Hendrix recorded this song in the late '60s period of his career, when he was trying desperately to reach black audiences. Black radio stations had largely dismissed him as being somewhat of an "Uncle Tom figure," playing white music and pandering to white audiences. In response he fired his white band and replaced them with two black musicians. He began playing with a funkier, more soulful vibe. But the attempts to change his sound felt disingenuous to him, and by the end of his life he was back playing with his white band.

"Sometimes when I come up here, people say, 'He plays white rock for white people,'" he said. "'What's he doing up here?' Well, I want to show them that music is universal — that there is no white rock or black rock."

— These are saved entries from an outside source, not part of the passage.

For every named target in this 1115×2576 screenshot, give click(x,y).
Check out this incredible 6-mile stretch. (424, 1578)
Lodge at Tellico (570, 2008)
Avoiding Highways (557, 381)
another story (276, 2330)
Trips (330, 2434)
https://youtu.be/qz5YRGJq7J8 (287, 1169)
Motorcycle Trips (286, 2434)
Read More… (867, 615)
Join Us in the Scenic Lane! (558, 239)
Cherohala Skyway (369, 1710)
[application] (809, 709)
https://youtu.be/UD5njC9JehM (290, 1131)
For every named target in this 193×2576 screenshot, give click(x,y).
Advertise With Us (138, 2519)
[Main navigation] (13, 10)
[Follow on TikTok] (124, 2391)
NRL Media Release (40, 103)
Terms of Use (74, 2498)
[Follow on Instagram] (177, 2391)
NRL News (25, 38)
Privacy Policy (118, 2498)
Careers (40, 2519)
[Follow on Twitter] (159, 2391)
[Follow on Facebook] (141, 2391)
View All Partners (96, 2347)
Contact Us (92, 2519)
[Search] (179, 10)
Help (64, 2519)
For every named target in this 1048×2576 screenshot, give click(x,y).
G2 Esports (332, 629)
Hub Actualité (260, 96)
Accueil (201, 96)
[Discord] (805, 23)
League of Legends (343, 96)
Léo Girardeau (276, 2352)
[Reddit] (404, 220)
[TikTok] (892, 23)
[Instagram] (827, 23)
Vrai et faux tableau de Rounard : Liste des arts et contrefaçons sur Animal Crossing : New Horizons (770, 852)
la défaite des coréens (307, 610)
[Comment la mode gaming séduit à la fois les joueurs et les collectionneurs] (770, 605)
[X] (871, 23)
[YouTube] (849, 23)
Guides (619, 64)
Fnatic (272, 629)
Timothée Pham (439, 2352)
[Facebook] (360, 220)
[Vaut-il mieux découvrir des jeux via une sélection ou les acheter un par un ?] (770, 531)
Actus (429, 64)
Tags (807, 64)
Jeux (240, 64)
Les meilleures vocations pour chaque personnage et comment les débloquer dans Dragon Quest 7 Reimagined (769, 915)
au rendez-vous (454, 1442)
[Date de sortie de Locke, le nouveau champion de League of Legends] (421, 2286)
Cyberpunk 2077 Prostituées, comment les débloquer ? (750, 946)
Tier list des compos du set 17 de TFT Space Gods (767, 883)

His legacy proved the truth of this. Once Hendrix's music became a centerpiece in American rock, the boundaries that kept "black music" from only referring to blues and soul dissolved. He expanded the possibilities for what black musicians could sound like. Case in point: Hendrix isn't remembered as the first black rock star. He's remembered as the first rock star.

He introduced the world to that brash, violent, don't-give-a-@#$%& attitude all musical badasses emulate today. He helped popularize the practice of smashing instruments onstage. He played his guitars with his teeth, swung them behind his head to solo and set them on fire. The way Hendrix pushed boundaries, he proved that a musician can transcend race, genre and time if one stays true to a musical vision.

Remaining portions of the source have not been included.